● **WORK INSTRUCTIONS**: Transcribe exactly, and only, the lines running from the one that contains "You are a computer-use agent." through the last line of the material. No pictures.

DATASET EXTRACT Start Marker

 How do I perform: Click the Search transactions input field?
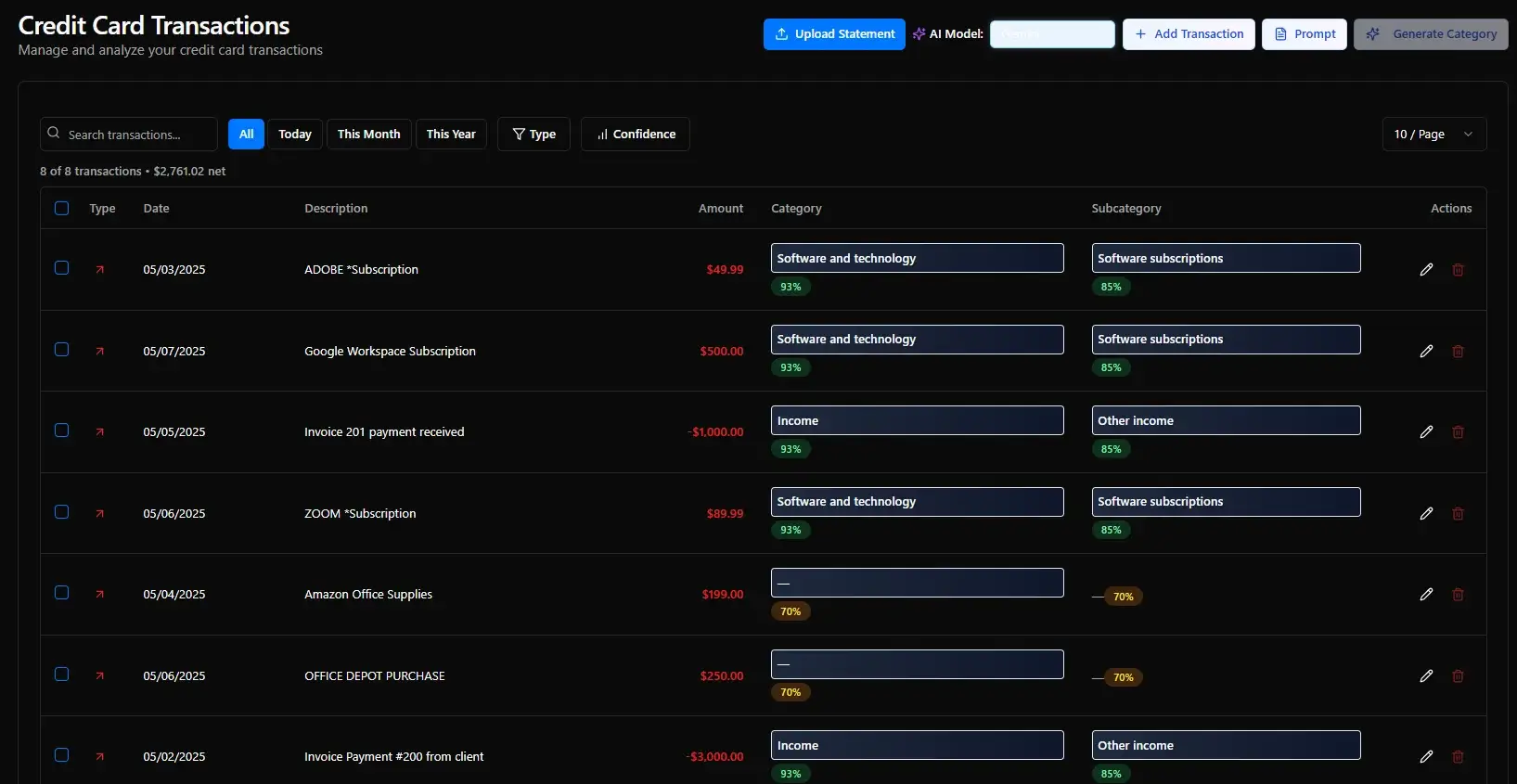click(136, 135)
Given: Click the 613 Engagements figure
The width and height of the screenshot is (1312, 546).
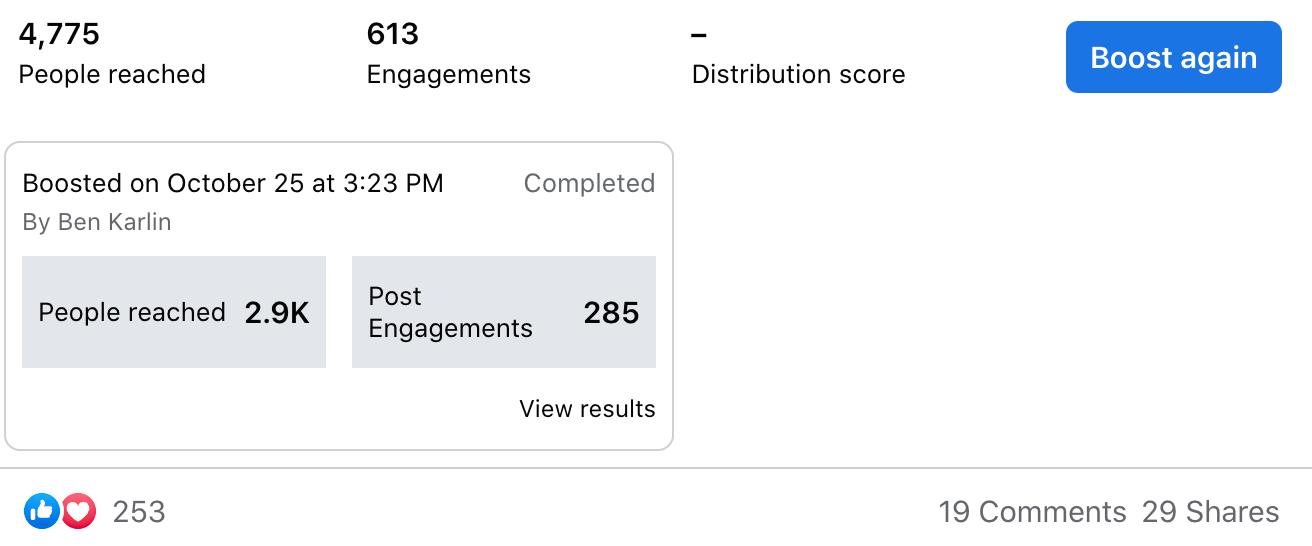Looking at the screenshot, I should (393, 35).
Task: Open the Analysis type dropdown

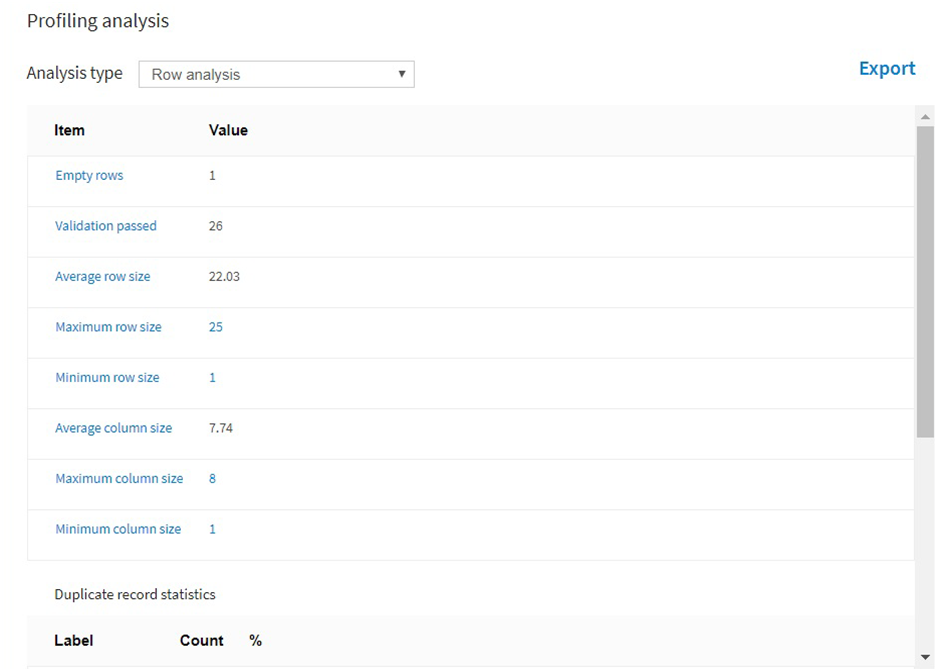Action: (276, 74)
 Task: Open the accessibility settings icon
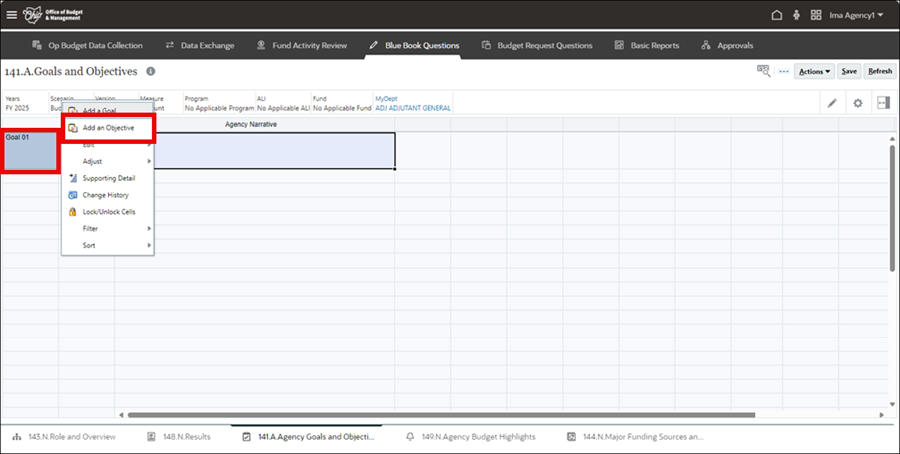click(796, 15)
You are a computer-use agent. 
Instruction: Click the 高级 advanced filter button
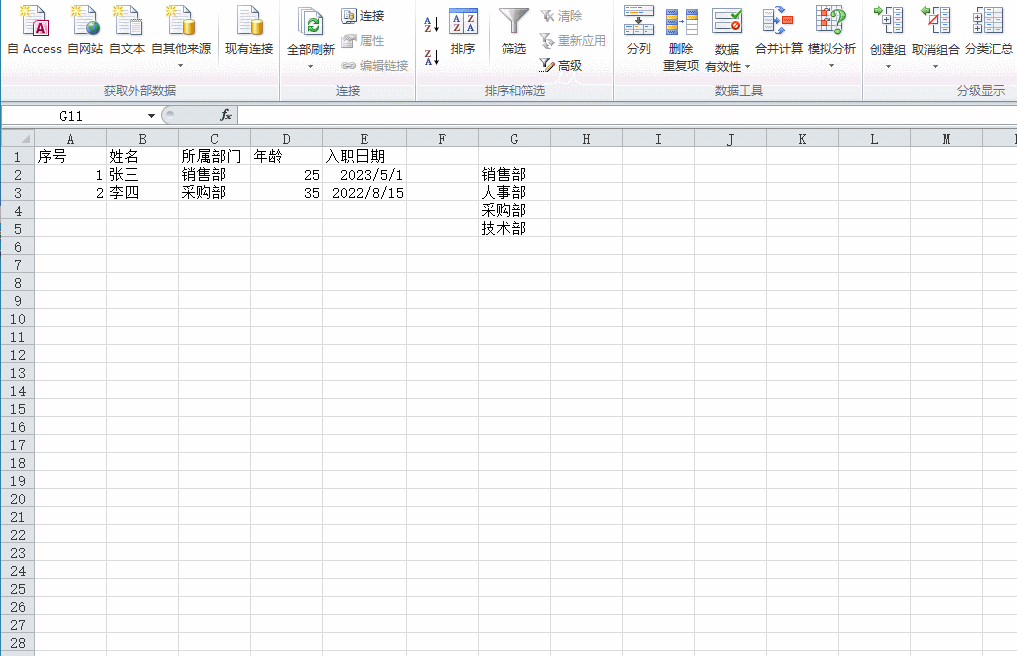click(x=561, y=65)
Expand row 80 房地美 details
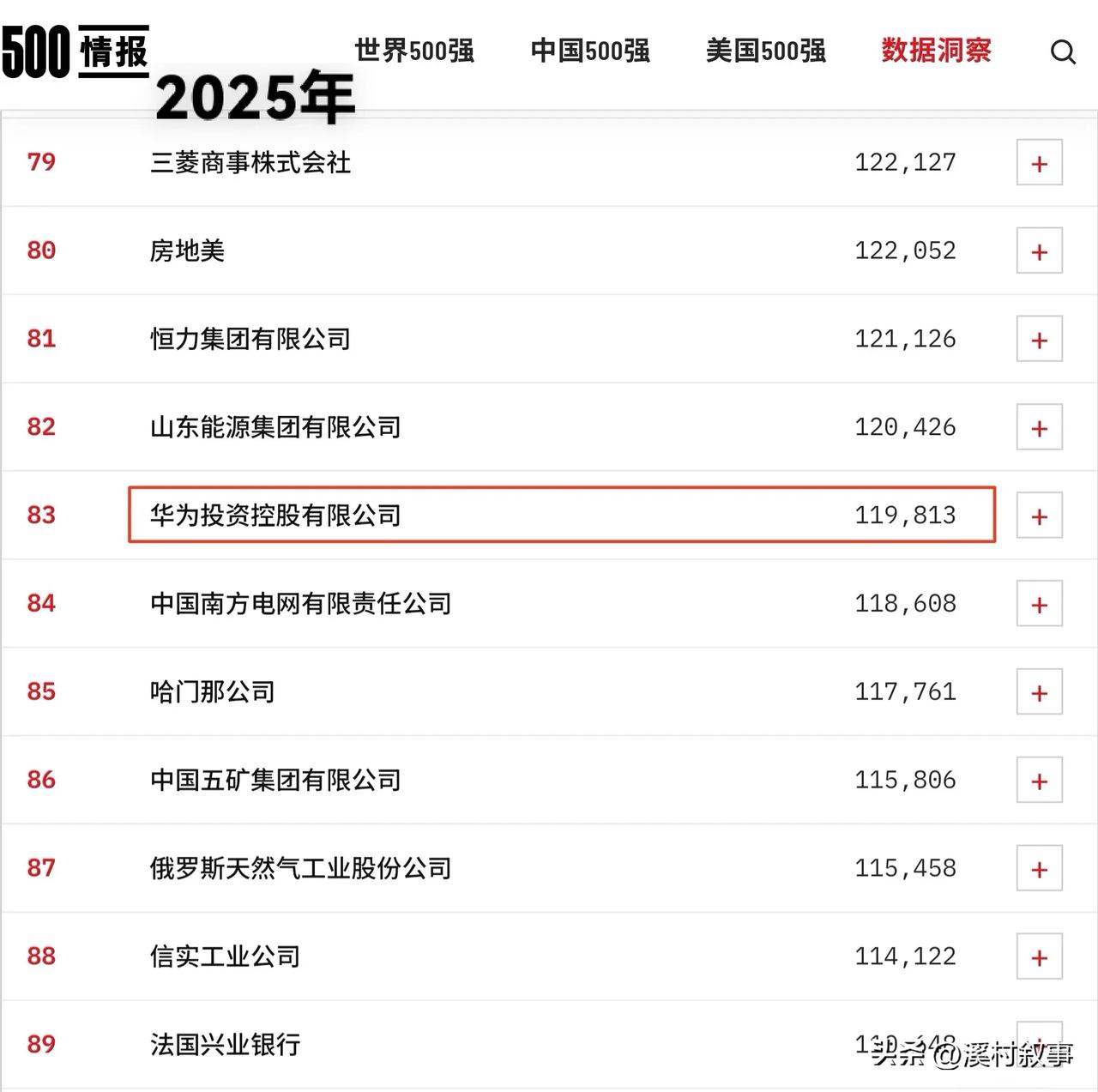 [1040, 250]
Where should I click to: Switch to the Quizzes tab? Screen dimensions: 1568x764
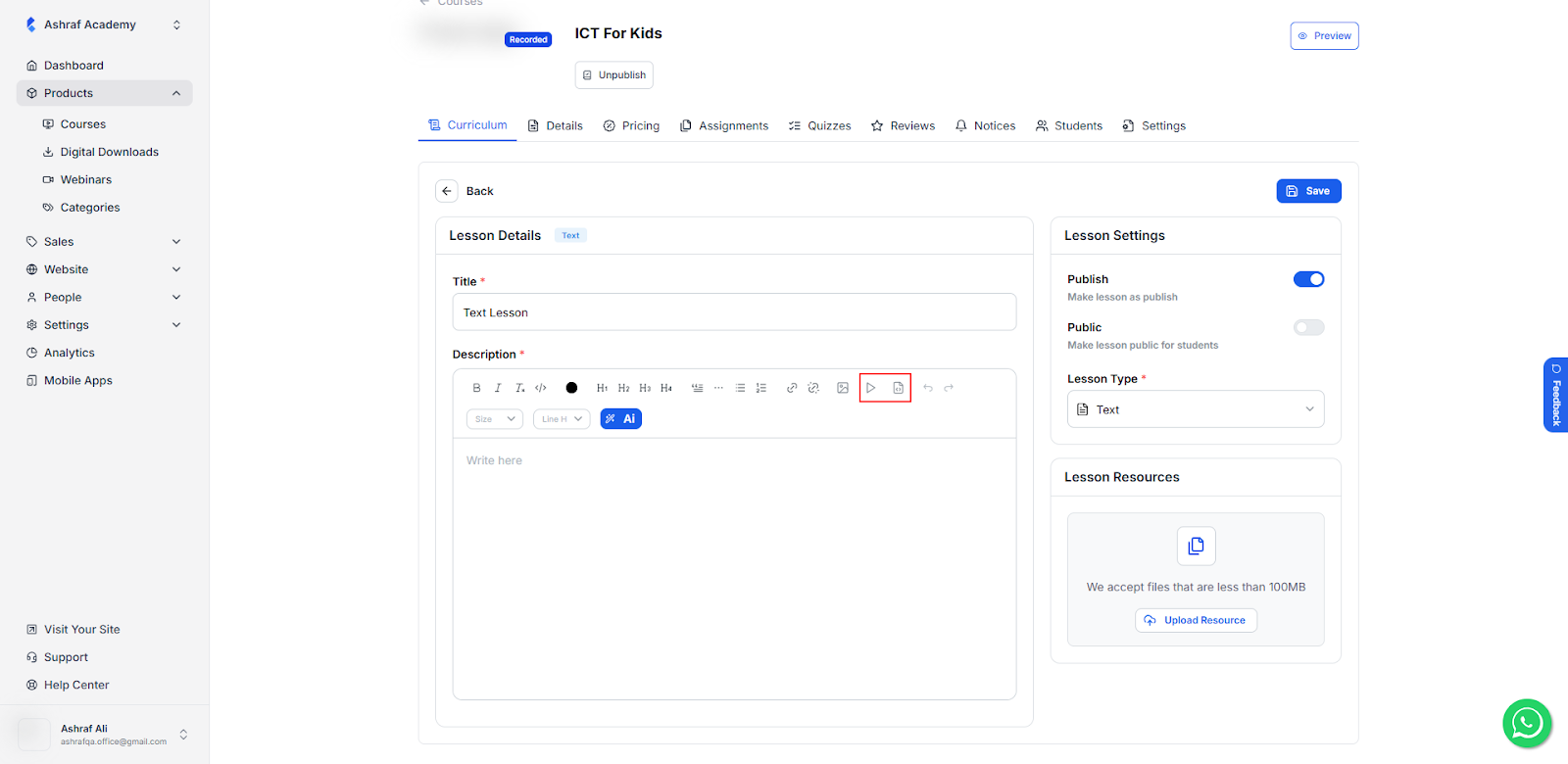point(819,125)
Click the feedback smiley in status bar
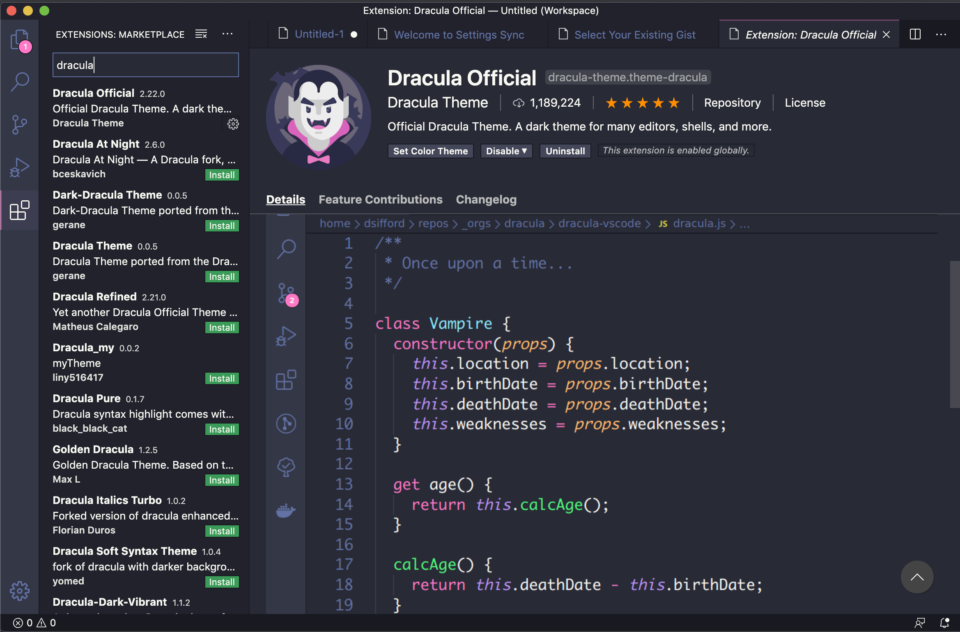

DATASET EXTRACT End Marker

● **YOUR RESPONSE**:
You are a computer-use agent. 
Instruction: Click the 高级 advanced filter button
click(x=561, y=65)
Expand row 80 房地美 details
 [1040, 250]
Where should I click to: Switch to the Quizzes tab? Screen dimensions: 1568x764
point(819,125)
Click the feedback smiley in status bar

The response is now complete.